Un verano preocupante

El equipo sigue sin mostrar signos de recuperación tras un flojo cierre de año. Ganó apenas un partido con un gol en contra, perdió a su figura por desgarro y no tiene la seguridad y el volumen de juego que lo llevó a ser uno de los mejores de 2016. Vivas busca variantes pero los resultados no llegan.

05/02/2017 10:08 Noticias
img

Si alguien anunciaba un principio de año tan turbulento nadie podría creerlo. Que Estudiantes, con la vuelta de Verón, iba a dejar una imagen tan pobre durante el primer mes de 2017 no estaba en los planes. Con plantel al día y Dubarbier incorporado para las fiestas, el año pintaba de otra manera. Pero no. Los problemas se sucedieron y el rendimiento lejos estuvo de ser el óptimo. 

 

Vivas empezó el año trabajando un sistema distinto al anterior. Probó con una línea de 3 para atacar y 5 para defender. El sistema obedeció a una idea centrada en proteger de mejor forma a Verón cuando le tocase jugar y hacer un poco más ancho el campo de juego cuando el equipo ataca. Por momentos la prueba salió bien y por momentos todo lo contrario. Los dos partidos de la Florida Cup mostraron un equipo que sintió las bajas (Schunke, Ascacinar, Tití, Solari, Cavallaro y Viatri, que se lesionó) pero que se arregló para disimularlas frente a partidos meramente preparatorios y comerciales.

 

 

El problema fue la competencia en el mercado doméstico. Las derrotas ante Boca y San Lorenzo -en Mar del Plata- y frente a Huracán -en City Bell- son la muestra fiel de un equipo que no está bien. La línea de 3 pareció quedar sepultada en el entretiempo del partido ante los Xeneizes, cuando Vivas reconoció ante el grupo que no fue una buena idea incluirla en tal encuentro. Esa noche la defensa quedó expuesta por falta de sincronización y entrenamientos. Si bien es cierto que el sistema era conocido por los más grades, ya que se trabajó en la época de Sabella, no parecieron sentirse cómodos ni siquiera ellos. 

 

 

Con San Lorenzo el sistema fue otro pero el rendimiento no varió demasiado. Un buen arranque se desmoronó en la primera llegada a fondo del rival que sacó ventaja de la pasividad de los volantes para marcar. Luego, la falta de ideas llevaron al equipo a chocar sistemáticamente contra sus propias falencias y la derrota dejó otra mala imagen.

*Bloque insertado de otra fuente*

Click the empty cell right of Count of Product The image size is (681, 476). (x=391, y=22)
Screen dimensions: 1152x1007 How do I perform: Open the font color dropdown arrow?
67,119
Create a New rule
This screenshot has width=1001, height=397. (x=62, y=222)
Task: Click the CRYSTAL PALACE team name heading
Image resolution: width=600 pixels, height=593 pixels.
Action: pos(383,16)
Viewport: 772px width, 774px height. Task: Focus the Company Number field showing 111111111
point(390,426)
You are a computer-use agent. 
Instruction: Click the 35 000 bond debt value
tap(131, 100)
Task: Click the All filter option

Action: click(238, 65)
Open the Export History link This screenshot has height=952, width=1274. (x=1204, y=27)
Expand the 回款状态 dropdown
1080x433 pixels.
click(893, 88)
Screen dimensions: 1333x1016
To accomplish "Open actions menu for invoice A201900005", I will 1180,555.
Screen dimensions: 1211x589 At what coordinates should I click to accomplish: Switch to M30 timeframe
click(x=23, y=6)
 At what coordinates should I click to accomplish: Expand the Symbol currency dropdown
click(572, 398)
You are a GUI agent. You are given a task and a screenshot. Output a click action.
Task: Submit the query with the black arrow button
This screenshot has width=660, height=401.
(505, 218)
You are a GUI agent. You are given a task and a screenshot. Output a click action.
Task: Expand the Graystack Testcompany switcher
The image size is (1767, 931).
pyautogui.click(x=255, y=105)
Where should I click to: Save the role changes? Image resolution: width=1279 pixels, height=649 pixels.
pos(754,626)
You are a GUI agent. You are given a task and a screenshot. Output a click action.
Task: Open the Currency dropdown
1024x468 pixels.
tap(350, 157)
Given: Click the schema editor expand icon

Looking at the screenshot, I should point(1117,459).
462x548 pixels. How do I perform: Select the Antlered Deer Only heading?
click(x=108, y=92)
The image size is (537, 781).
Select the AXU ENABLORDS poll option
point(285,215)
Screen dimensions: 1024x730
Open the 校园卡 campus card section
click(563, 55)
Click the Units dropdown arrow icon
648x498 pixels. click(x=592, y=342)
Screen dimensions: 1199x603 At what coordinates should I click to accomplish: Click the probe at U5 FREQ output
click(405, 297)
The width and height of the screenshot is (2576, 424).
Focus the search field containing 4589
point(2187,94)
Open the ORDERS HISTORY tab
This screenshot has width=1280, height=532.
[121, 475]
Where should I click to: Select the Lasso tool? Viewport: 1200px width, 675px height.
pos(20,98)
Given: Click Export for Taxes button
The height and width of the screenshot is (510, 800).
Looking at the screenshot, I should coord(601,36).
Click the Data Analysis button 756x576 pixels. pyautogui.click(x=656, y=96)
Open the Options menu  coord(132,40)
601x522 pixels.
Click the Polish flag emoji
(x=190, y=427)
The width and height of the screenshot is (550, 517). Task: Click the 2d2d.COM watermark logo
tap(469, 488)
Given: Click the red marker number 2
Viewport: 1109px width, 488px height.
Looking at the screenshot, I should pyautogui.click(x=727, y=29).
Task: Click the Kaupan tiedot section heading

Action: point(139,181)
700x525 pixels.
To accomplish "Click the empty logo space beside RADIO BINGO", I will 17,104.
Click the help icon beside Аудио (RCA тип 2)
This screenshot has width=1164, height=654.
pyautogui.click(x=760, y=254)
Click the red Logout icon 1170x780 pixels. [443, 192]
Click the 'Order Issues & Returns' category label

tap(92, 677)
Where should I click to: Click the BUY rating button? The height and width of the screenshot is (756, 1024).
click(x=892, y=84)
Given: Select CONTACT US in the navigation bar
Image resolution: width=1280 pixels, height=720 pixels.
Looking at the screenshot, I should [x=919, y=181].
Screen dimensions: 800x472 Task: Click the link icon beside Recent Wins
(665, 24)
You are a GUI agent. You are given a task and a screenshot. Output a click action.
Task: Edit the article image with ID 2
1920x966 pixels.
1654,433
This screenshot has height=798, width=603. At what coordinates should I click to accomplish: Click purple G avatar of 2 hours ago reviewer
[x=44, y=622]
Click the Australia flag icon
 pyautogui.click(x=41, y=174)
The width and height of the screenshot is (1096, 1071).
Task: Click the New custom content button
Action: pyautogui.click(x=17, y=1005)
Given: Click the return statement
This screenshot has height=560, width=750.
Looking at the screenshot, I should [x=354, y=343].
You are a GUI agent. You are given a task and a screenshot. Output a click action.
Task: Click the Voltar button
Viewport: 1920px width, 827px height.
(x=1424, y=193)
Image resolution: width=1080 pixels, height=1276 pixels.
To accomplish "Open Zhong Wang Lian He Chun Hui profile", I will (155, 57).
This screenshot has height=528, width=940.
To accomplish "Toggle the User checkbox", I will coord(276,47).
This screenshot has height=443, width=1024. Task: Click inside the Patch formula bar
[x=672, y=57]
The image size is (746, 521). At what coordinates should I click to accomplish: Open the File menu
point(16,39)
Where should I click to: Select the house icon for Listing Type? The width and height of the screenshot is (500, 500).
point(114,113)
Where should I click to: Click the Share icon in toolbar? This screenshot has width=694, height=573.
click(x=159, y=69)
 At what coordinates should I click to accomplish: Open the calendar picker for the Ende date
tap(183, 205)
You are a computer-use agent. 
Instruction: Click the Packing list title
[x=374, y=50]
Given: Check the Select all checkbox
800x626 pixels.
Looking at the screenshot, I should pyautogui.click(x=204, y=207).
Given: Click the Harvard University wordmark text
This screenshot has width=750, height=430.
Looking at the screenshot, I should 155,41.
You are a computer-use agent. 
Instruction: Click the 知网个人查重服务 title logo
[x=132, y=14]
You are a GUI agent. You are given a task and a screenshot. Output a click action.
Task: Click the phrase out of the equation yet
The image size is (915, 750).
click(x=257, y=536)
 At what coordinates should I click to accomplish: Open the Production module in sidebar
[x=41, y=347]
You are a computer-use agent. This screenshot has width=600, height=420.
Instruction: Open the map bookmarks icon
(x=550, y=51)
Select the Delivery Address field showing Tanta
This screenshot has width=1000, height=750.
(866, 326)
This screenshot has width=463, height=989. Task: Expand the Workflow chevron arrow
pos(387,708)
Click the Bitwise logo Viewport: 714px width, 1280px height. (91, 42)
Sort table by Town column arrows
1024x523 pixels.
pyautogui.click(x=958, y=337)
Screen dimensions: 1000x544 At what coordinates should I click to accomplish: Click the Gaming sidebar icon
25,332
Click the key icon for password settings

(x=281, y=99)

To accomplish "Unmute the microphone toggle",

Para colmo de males, Verón se desgarró a la media hora de juego  su recuperación demandará, por lo menos, un mes. 

 

 

Si a todo ello le sumamos un rendimiento individual por debajo del nivel que nos tenían acostumbrados algunos jugadores la ecuación es más sencilla aún. Si bien no debemos pasar por alto los cambios que tiene el equipo entre jugadores afectados al seleccionado, lesionados,ventas y promoción de juveniles, el panorama no es el de veranos anteriores. No logra vislumbrarse un equipo sólido y confiable que le permita al hincha mantener las esperanzas de pelear por la Copa y el campeonato.